When I have seen people listing their systems lately


I have noticed a lot of people using conventional CD players and SACD players. I remember being at an Audiophile club meeting a couple of years ago and the owner of the store claiming conventional CD players were dead and obsolete.


Are conventional players gaining in popularity nowadays or are they just stalling till digital becomes more standardized.


taters

Showing 6 responses by mapman

I log many hours each week listening to tracks on my music server. 90% of my listening time.  I rip all new CDs to server up front.
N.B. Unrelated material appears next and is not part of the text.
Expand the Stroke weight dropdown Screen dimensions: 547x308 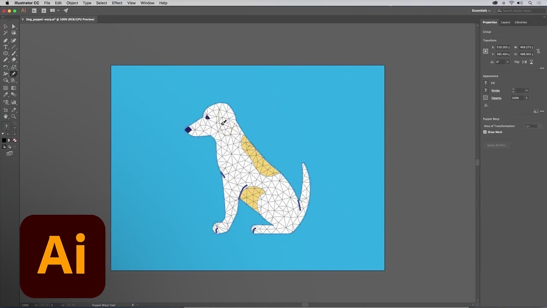tap(526, 90)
Have not played a cd since about 2009.   CDs are fine but listening off a music server with good streaming software takes things to a whole new level.  No going back once there.  
Swamp I use Plex app for remote play.  It can access my server at home or download local copies of files  though I have not leveraged that feature yet.   Also creates playlists of similar tracks like Pandora or of music of a particular mood with dozens of moods to choose from.  Plus artist bios and links to album reviews on all music.com. 
I keep all my CDs both for archiving as well and on display.  Stored CDs on otherwise flat walls are good  for room acoustics to-boot. 
I used to rip to wav now exclusively to flac.  I download purchased tracks as well on occasion. 
I started with .wav several years back.   I liked .wav because it was native CD format.   Tagging and artwork was basic and limited but sufficient with Logitech Squeeze system.   
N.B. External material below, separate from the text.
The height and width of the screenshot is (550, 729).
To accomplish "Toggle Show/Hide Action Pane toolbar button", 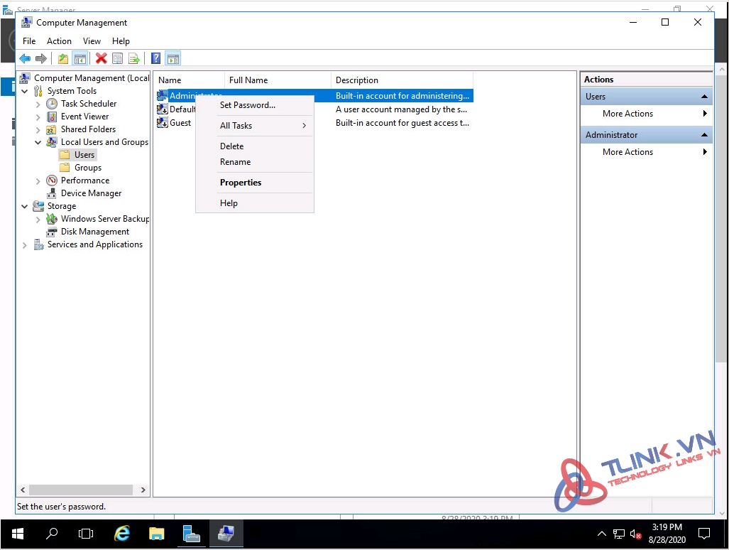I will pyautogui.click(x=173, y=59).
 I investigated making the change about a year or so back  as part of testing out Plex as a replacement for Logitech Squeeze system.     Newer software like Plex tends to have more features that can make use of more extended and flexible tagging. 

That trend continues to evolve.  .wav is basic and limited with tags. 

So i experimented with FLAC at first versus wav to see if I heard any difference.   I did not so I proceeded to batch convert all my files to flac and start using Plex.  I still use Squeeze with Flac as well but that system is legacy and no new versions or features coming out.  So I will leave it behind eventually.

 I use Plex and Squeeze both currently with flac.   No difference in sound quality  that I can detect and Plex + flac works well, even with the free version of Plex.    I deleted my archived .wav files after a while once I felt sure I would have no need to go back.

I have pretty good ears and a resolving system I think and can detect most any change I make like with wires, power, etc.   But I detect no difference really between FLAC and .wav.   Nor should there be if things done right technically.   FLAC is compressed but lossless and system must convert to PCM  (.wav format essentially) to play, so as long as all is working well nothing to fear based on my experience.

My advice is take it one step at a time and see what works for you.   There could be differences case by case for many reasons.  No two people or systems work the same, so you gotta do what works best for you.
 
Yes, in the end it is best to have all "static" tags and album art embedded in the file and use a open and non-proprietary file format like FLAC rather than any vendor proprietary one. That keeps you from being setback should you choose to use something new or different to play.

It also makes life easy to restore your library from a similar backup in case the drive dies or other disaster strikes. I’ve been through that too. So many more things can go wrong or change if music and all related info is not all stored in the same file. Its best to store teh most important info that will not change much if over over time in the file ("static" tags like title, artist, album art, etc.) and then let the various software used to play pull in other supplemental information that may change over time via live web connection dynamically, things like linking to external resources like allmusic for artist bios or album reviews, lyrics, wikipedia articles or any related content that evolves grows, changes and gets better hopefully over time.

Companies like Apple Microsoft and the others all do whatever they can get away with to try to lock customers into their systems and believe me Apple in particular can get away with a lot these days. Used to be more Microsoft.